UMA CRÓNICA DIFICIL DE ESCREVER


Normalmente, por estes dias pós corrida, eu deveria estar eufórico, com as ideias a fervilhar, e pronto a debitar palavras à bruta, que contassem de forma mais ou menos efusiva as aventuras e incidências de mais um rali concluído com sucesso, neste caso o Rali de Famalicão.

Mas desta vez isso é diferente. De repente assentamos os pés no chão e questionamos “o que raio andamos aqui a fazer”. 

A semana anterior ao Rali de Famalicão, e o próprio fim de semana do rali foi um período muito complicado de gerir, muito difícil de aceitar. As notícias trágicas que nos chegaram do mundo dos ralis arrombaram-nos a mente, deixaram-nos inquietos, numa espécie de ruido silencioso que nos põe a pensar e ao mesmo tempo não nos deixa pensar.

Mas como o caminho faz-se caminhando, lá tínhamos um rali para disputar e foi com o pensamento enlutado que entramos na prova, mas com a vontade de prestar tributo a quem nos deixou de forma tão abrupta e que adorava (talvez até mais que nós) este nosso desporto.


O Rali de Famalicão apresentou-se um ano mais como um enorme desafio, pelas suas características próprias: troços muito rápidos, com muitas mudanças de ritmo, diferentes tipos de piso, muitas armadilhas próprias de estradas que atravessam zonas populacionais… enfim, ingredientes reunidos para nos exigir a nós competidores o dobro da atenção e da concentração.

Este ano, o Team Baia optou ainda por realizar um troço com cerca de 17 quilómetros, algo não muito comum nos ralis “regionais”, mas que a mim pessoalmente me agrada porque gosto de desafios, sobretudo os que nos fazem lembrar de como eram os ralis no antigamente. A ajudar à festa, as previsões de calor para o dia do rali faziam adivinhar que não iria ser de todo uma prova fácil.

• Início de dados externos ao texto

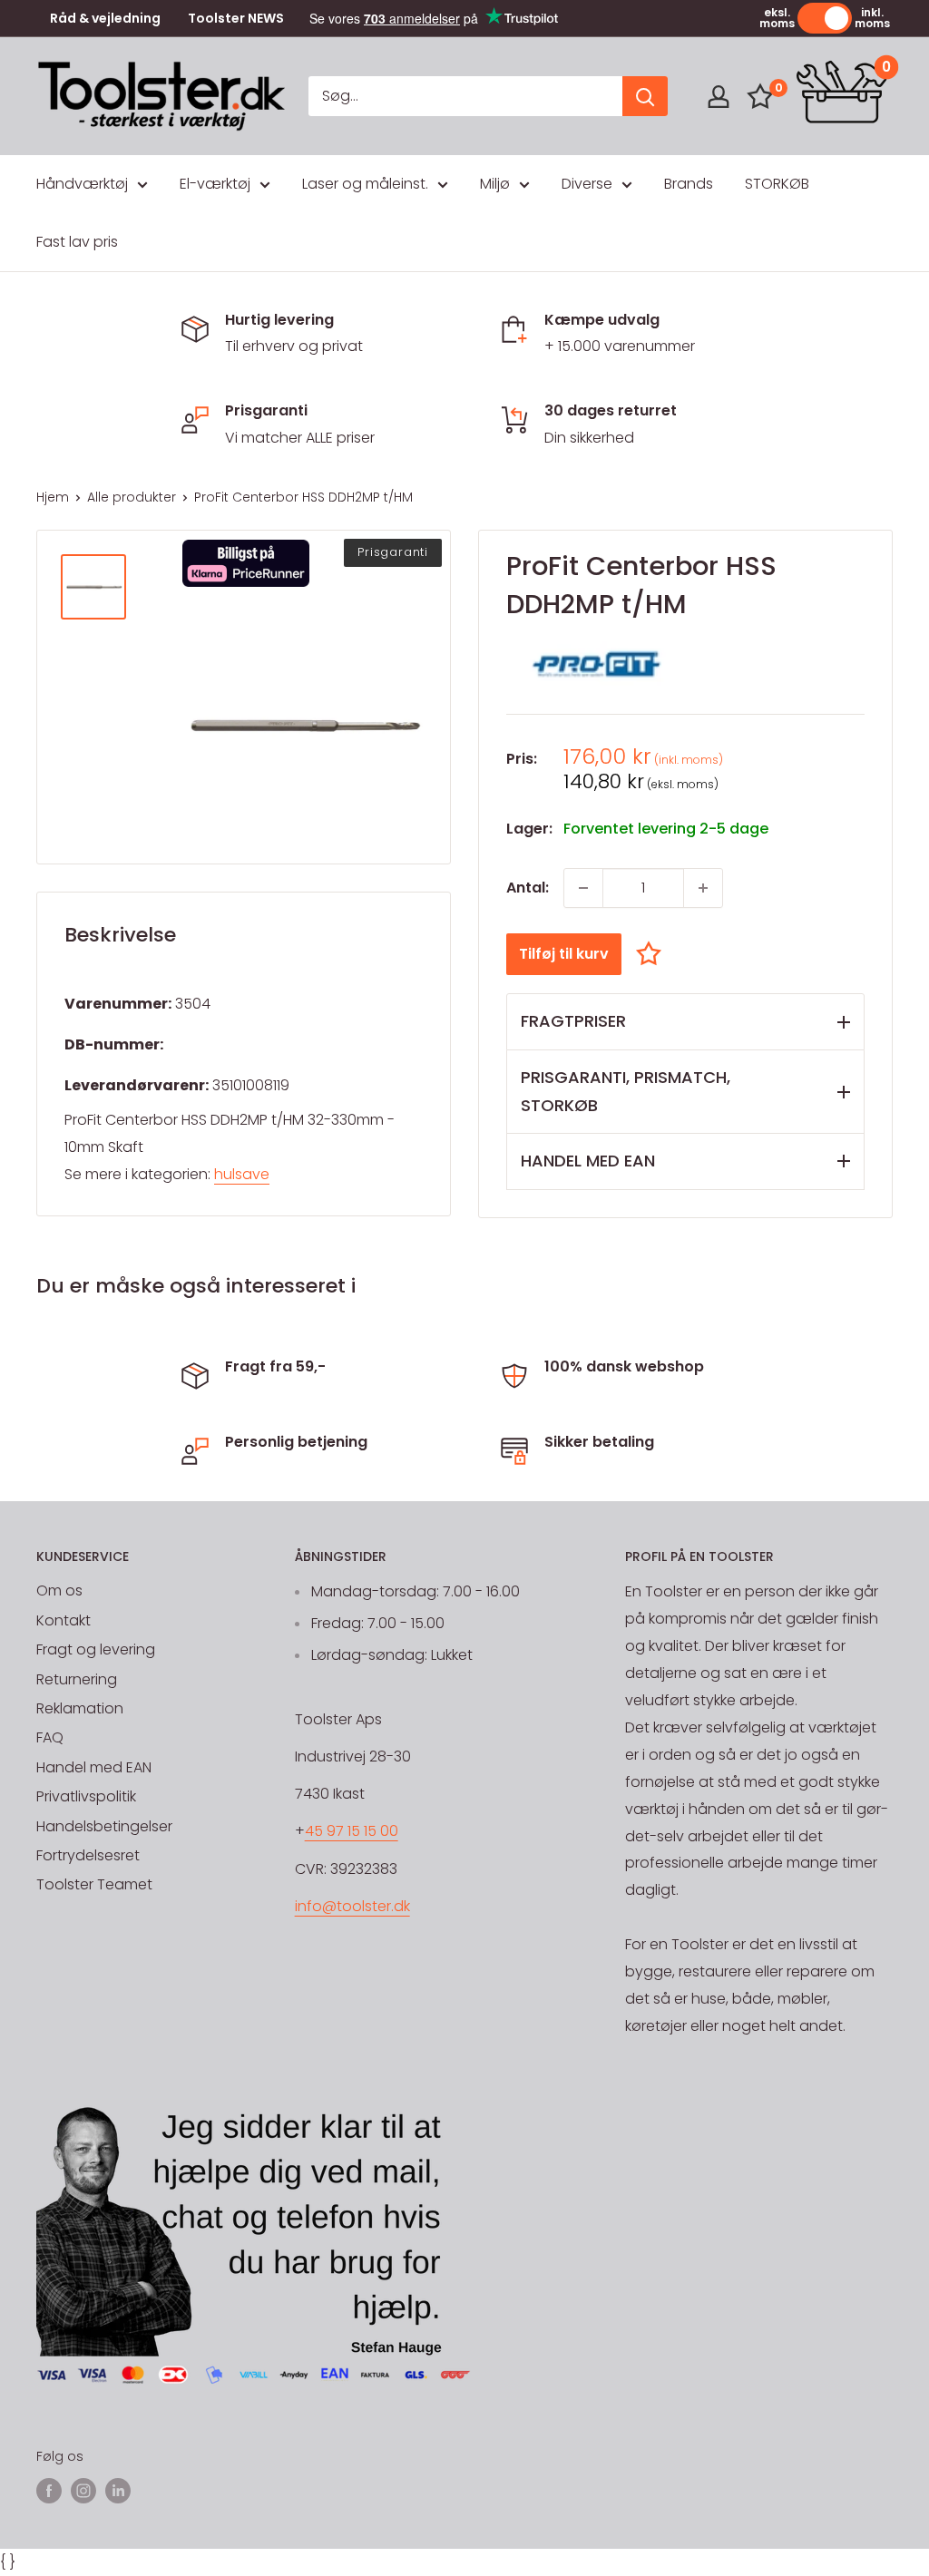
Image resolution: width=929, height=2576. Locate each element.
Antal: (527, 887)
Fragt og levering (95, 1649)
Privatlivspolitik (86, 1796)
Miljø (495, 183)
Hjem (52, 497)
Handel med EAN (94, 1767)
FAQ (50, 1737)
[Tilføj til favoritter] (653, 953)
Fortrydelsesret (88, 1855)
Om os (59, 1590)
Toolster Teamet (94, 1884)
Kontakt (63, 1620)
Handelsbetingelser (104, 1826)
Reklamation (79, 1708)
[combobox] (465, 96)
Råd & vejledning (105, 18)
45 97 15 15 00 (351, 1830)
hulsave (241, 1174)
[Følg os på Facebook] (49, 2490)
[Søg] (645, 96)
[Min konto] (718, 96)
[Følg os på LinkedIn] (118, 2490)
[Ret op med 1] (703, 888)
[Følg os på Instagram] (83, 2490)
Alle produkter (131, 497)
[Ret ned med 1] (583, 888)
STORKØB (777, 183)
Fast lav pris (77, 241)
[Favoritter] (760, 96)
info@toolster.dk (352, 1906)
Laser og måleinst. (365, 183)
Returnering (76, 1679)
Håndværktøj (82, 183)
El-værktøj (215, 183)
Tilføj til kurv (564, 953)
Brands (688, 183)
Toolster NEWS (236, 18)
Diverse (587, 183)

E não foi! Bem cedo lá partimos para Famalicão para os reconhecimentos, com muita atenção aos detalhes nas notas porque neste rali isso é ainda mais importante. Duas passagens por cada um dos troços enquanto o nosso staff da Carvalhido Racing Team tratava nos bastidores de realizar as verificações e preparar tudo para a hora da verdade (obrigado malta!).


Na hora da partida a boa disposição e o ambiente descontraído eram o tónico para a tarde e noite cheia de adrenalina que estavam para vir. E foi dentro desse espirito que partimos para a primeira classificativa. Concentração no máximo, estratégia alinhada com o meu piloto José Carvalhido: precisávamos de “poupar” a mecânica e ser cautelosos nas zonas mais técnicas e complicadas (ai as lombas… as famosas lombas..!), e atacar um pouco mais nas secções onde nos sentíssemos mais à vontade.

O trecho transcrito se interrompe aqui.